Chemical Reactions followed by in situ Neutron Powder Diffraction

In situ neutron powder diffraction is a very convenient tool for the investigation of chemical reactions, whenever crystalline solids are involved. It may give insight into reaction pathways, thus allowing for strategic synthesis planning, revealing particular intermediate steps and quantifying the reaction kinetics. Although the method is rather straightforward, one is bound to a small number of available neutron sources and the few sufficiently high intensity powder diffractometers there, most of which are briefly described herein. The high penetration depth of thermal neutrons allows for a large range of complex sample environments; however neutron absorption and parasitic scattering have to be carefully considered in the construction of dedicated in situ equipment. Some specific types of sample environment, specially designed for in situ neutron powder diffraction will be discussed such as electrochemical cells, autoclaves for the study of solvothermal reactions, and gas-solid reaction cells.
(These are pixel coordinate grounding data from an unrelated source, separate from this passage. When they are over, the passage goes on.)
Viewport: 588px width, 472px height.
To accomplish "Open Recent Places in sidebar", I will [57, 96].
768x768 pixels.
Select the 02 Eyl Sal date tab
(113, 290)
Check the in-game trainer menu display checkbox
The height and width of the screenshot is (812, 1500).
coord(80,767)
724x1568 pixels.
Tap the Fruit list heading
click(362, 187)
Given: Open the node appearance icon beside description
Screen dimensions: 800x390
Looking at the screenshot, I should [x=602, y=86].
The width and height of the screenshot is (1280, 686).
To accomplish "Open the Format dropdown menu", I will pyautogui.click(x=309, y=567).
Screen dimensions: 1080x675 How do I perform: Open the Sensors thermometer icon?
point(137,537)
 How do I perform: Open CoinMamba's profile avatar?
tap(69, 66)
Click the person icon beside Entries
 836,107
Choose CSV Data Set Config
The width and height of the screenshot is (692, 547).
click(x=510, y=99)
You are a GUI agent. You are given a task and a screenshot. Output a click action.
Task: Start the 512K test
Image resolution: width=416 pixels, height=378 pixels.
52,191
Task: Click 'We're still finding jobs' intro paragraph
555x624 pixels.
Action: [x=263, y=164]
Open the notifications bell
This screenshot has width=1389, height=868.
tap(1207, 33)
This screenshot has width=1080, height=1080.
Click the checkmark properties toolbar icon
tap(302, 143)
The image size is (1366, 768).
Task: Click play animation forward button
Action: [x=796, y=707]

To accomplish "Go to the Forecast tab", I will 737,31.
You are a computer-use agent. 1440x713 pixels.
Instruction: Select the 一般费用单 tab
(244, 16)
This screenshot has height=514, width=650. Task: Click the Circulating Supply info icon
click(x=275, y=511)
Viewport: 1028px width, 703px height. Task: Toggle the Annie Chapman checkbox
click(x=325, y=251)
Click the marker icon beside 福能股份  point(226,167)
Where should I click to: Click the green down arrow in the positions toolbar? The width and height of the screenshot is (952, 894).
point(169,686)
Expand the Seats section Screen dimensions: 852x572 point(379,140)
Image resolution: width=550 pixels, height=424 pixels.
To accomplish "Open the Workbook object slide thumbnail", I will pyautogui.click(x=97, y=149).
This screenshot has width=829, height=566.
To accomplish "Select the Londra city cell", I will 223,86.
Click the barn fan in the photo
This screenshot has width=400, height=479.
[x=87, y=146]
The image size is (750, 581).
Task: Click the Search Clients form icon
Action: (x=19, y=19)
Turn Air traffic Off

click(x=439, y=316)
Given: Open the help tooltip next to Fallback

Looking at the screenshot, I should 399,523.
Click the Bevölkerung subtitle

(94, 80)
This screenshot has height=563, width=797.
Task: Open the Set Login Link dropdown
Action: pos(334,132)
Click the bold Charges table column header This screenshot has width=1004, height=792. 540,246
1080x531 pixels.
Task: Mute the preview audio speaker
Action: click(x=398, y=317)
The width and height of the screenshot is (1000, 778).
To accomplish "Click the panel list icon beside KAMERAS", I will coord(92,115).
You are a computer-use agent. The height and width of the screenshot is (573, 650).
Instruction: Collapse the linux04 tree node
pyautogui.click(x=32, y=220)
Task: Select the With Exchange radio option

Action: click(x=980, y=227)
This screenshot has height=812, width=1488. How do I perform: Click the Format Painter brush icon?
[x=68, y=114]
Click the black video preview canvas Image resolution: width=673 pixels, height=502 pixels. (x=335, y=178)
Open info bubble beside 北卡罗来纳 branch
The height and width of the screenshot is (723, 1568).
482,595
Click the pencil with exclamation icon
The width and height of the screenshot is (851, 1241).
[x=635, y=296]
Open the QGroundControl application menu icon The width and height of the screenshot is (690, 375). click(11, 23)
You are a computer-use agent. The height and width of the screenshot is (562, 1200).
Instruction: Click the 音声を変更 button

Several examples from inorganic chemistry are being presented, ranging from metal hydrides, nitrides, oxides, and halides, to intermetallic compounds or metal organic frameworks, many of them of importance in applications, e.g. in lithium ion batteries, as magnetic or hard materials, high strength alloys, hydrogen storage, ferroelectric or superconducting materials, or as solid catalysts. In situ neutron powder diffraction often paves the way to a better reaction control in chemical synthesis, to the discovery of metastable compounds or gives insight into technologically relevant processes. These successful applications in inorganic chemistry demonstrate the usefulness of the method of in situ neutron powder diffraction and may encourage the reader to consider neutron diffraction in the repertoire of analytic tools.